**The task**
Copy the material below word for word, keeping every line exactly as it is.
======== Task inputs ========
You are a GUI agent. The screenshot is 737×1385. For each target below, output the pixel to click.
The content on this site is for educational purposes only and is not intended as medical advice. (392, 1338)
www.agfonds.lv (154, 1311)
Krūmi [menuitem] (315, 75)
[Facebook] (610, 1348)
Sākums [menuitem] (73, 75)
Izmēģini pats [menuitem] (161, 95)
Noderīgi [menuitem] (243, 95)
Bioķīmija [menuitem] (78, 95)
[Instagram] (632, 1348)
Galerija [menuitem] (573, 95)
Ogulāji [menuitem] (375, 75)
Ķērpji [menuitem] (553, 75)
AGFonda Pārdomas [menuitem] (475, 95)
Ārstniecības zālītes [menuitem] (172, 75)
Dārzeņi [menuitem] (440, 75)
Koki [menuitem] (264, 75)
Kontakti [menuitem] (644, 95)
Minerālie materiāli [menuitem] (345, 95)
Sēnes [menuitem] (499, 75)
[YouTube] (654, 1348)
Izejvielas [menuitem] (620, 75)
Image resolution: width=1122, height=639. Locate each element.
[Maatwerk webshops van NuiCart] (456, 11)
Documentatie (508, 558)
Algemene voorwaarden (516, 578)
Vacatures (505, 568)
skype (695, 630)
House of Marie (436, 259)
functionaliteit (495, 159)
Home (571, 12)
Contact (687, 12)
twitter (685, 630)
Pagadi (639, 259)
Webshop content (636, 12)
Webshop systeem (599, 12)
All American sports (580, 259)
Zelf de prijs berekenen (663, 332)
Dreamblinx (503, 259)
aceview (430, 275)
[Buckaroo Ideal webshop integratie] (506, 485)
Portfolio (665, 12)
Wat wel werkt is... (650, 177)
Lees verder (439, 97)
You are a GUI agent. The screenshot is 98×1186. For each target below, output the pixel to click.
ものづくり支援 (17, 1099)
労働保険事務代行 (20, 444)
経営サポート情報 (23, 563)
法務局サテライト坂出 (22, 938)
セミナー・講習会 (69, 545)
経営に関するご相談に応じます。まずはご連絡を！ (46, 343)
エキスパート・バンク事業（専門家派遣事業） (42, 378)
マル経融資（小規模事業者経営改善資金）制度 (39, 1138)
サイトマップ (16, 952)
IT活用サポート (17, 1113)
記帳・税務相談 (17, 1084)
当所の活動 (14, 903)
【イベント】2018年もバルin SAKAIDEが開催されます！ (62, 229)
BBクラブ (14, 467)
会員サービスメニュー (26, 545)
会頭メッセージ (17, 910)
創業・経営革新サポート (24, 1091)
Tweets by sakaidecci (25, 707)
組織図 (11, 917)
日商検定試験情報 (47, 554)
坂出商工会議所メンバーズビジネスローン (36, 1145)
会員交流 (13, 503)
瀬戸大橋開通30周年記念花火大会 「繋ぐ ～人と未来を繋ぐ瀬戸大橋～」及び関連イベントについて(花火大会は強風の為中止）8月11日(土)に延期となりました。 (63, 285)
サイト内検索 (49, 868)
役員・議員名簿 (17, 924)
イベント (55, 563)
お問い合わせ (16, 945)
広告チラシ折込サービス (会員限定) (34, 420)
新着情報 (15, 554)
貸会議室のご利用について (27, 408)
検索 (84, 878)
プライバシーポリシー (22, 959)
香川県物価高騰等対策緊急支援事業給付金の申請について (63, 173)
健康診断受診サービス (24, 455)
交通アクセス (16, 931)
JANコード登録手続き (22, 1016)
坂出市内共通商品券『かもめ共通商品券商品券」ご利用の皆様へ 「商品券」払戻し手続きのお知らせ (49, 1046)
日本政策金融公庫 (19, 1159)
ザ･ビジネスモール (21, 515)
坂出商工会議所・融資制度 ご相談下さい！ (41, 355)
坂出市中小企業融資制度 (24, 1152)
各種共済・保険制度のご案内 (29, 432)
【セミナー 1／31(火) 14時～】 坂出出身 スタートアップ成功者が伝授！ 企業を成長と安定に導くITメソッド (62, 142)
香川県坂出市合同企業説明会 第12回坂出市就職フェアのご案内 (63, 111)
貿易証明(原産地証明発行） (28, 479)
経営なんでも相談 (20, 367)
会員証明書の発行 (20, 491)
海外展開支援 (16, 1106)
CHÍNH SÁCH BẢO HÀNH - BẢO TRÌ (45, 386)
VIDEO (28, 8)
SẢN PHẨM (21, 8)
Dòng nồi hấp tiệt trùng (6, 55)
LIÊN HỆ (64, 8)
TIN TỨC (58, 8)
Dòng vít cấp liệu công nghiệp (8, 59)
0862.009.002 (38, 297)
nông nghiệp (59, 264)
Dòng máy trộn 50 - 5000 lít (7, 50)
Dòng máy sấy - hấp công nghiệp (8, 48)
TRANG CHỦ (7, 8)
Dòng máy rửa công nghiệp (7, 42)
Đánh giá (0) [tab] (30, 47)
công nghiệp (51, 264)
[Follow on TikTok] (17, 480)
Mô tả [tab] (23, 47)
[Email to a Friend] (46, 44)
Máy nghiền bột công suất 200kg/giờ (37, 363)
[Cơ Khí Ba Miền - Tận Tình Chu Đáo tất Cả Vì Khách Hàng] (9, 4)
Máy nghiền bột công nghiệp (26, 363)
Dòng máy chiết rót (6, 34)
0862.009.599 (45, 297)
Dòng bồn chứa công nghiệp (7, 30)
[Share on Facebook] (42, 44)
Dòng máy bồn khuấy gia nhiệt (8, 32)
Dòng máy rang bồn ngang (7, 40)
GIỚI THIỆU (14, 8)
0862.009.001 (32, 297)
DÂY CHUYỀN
========
**Reply**
You are a GUI agent. The screenshot is 737×1385. For each target below, output the pixel to click.
The content on this site is for educational purposes only and is not intended as medical advice. (392, 1338)
www.agfonds.lv (154, 1311)
Krūmi [menuitem] (315, 75)
[Facebook] (610, 1348)
Sākums [menuitem] (73, 75)
Izmēģini pats [menuitem] (161, 95)
Noderīgi [menuitem] (243, 95)
Bioķīmija [menuitem] (78, 95)
[Instagram] (632, 1348)
Galerija [menuitem] (573, 95)
Ogulāji [menuitem] (375, 75)
Ķērpji [menuitem] (553, 75)
AGFonda Pārdomas [menuitem] (475, 95)
Ārstniecības zālītes [menuitem] (172, 75)
Dārzeņi [menuitem] (440, 75)
Koki [menuitem] (264, 75)
Kontakti [menuitem] (644, 95)
Minerālie materiāli [menuitem] (345, 95)
Sēnes [menuitem] (499, 75)
[YouTube] (654, 1348)
Izejvielas [menuitem] (620, 75)
Image resolution: width=1122, height=639. Locate each element.
[Maatwerk webshops van NuiCart] (456, 11)
Documentatie (508, 558)
Algemene voorwaarden (516, 578)
Vacatures (505, 568)
skype (695, 630)
House of Marie (436, 259)
functionaliteit (495, 159)
Home (571, 12)
Contact (687, 12)
twitter (685, 630)
Pagadi (639, 259)
Webshop content (636, 12)
Webshop systeem (599, 12)
All American sports (580, 259)
Zelf de prijs berekenen (663, 332)
Dreamblinx (503, 259)
aceview (430, 275)
[Buckaroo Ideal webshop integratie] (506, 485)
Portfolio (665, 12)
Wat wel werkt is... (650, 177)
Lees verder (439, 97)
You are a GUI agent. The screenshot is 98×1186. For each target below, output the pixel to click.
ものづくり支援 (17, 1099)
労働保険事務代行 (20, 444)
経営サポート情報 (23, 563)
法務局サテライト坂出 (22, 938)
セミナー・講習会 (69, 545)
経営に関するご相談に応じます。まずはご連絡を！ (46, 343)
エキスパート・バンク事業（専門家派遣事業） (42, 378)
マル経融資（小規模事業者経営改善資金）制度 (39, 1138)
サイトマップ (16, 952)
IT活用サポート (17, 1113)
記帳・税務相談 (17, 1084)
当所の活動 (14, 903)
【イベント】2018年もバルin SAKAIDEが開催されます！ (62, 229)
BBクラブ (14, 467)
会員サービスメニュー (26, 545)
会頭メッセージ (17, 910)
創業・経営革新サポート (24, 1091)
Tweets by sakaidecci (25, 707)
組織図 (11, 917)
日商検定試験情報 (47, 554)
坂出商工会議所メンバーズビジネスローン (36, 1145)
会員交流 (13, 503)
瀬戸大橋開通30周年記念花火大会 「繋ぐ ～人と未来を繋ぐ瀬戸大橋～」及び関連イベントについて(花火大会は強風の為中止）8月11日(土)に延期となりました。 (63, 285)
サイト内検索 (49, 868)
役員・議員名簿 (17, 924)
イベント (55, 563)
お問い合わせ (16, 945)
広告チラシ折込サービス (会員限定) (34, 420)
新着情報 (15, 554)
貸会議室のご利用について (27, 408)
検索 (84, 878)
プライバシーポリシー (22, 959)
香川県物価高騰等対策緊急支援事業給付金の申請について (63, 173)
健康診断受診サービス (24, 455)
交通アクセス (16, 931)
JANコード登録手続き (22, 1016)
坂出市内共通商品券『かもめ共通商品券商品券」ご利用の皆様へ 「商品券」払戻し手続きのお知らせ (49, 1046)
日本政策金融公庫 (19, 1159)
ザ･ビジネスモール (21, 515)
坂出商工会議所・融資制度 ご相談下さい！ (41, 355)
坂出市中小企業融資制度 (24, 1152)
各種共済・保険制度のご案内 (29, 432)
【セミナー 1／31(火) 14時～】 坂出出身 スタートアップ成功者が伝授！ 企業を成長と安定に導くITメソッド (62, 142)
香川県坂出市合同企業説明会 第12回坂出市就職フェアのご案内 (63, 111)
貿易証明(原産地証明発行） (28, 479)
経営なんでも相談 (20, 367)
会員証明書の発行 (20, 491)
海外展開支援 (16, 1106)
CHÍNH SÁCH BẢO HÀNH - BẢO TRÌ (45, 386)
VIDEO (28, 8)
SẢN PHẨM (21, 8)
Dòng nồi hấp tiệt trùng (6, 55)
LIÊN HỆ (64, 8)
TIN TỨC (58, 8)
Dòng vít cấp liệu công nghiệp (8, 59)
0862.009.002 (38, 297)
nông nghiệp (59, 264)
Dòng máy trộn 50 - 5000 lít (7, 50)
Dòng máy sấy - hấp công nghiệp (8, 48)
TRANG CHỦ (7, 8)
Dòng máy rửa công nghiệp (7, 42)
Đánh giá (0) [tab] (30, 47)
công nghiệp (51, 264)
[Follow on TikTok] (17, 480)
Mô tả [tab] (23, 47)
[Email to a Friend] (46, 44)
Máy nghiền bột công suất 200kg/giờ (37, 363)
[Cơ Khí Ba Miền - Tận Tình Chu Đáo tất Cả Vì Khách Hàng] (9, 4)
Máy nghiền bột công nghiệp (26, 363)
Dòng máy chiết rót (6, 34)
0862.009.599 (45, 297)
Dòng bồn chứa công nghiệp (7, 30)
[Share on Facebook] (42, 44)
Dòng máy bồn khuấy gia nhiệt (8, 32)
Dòng máy rang bồn ngang (7, 40)
GIỚI THIỆU (14, 8)
0862.009.001 (32, 297)
DÂY CHUYỀN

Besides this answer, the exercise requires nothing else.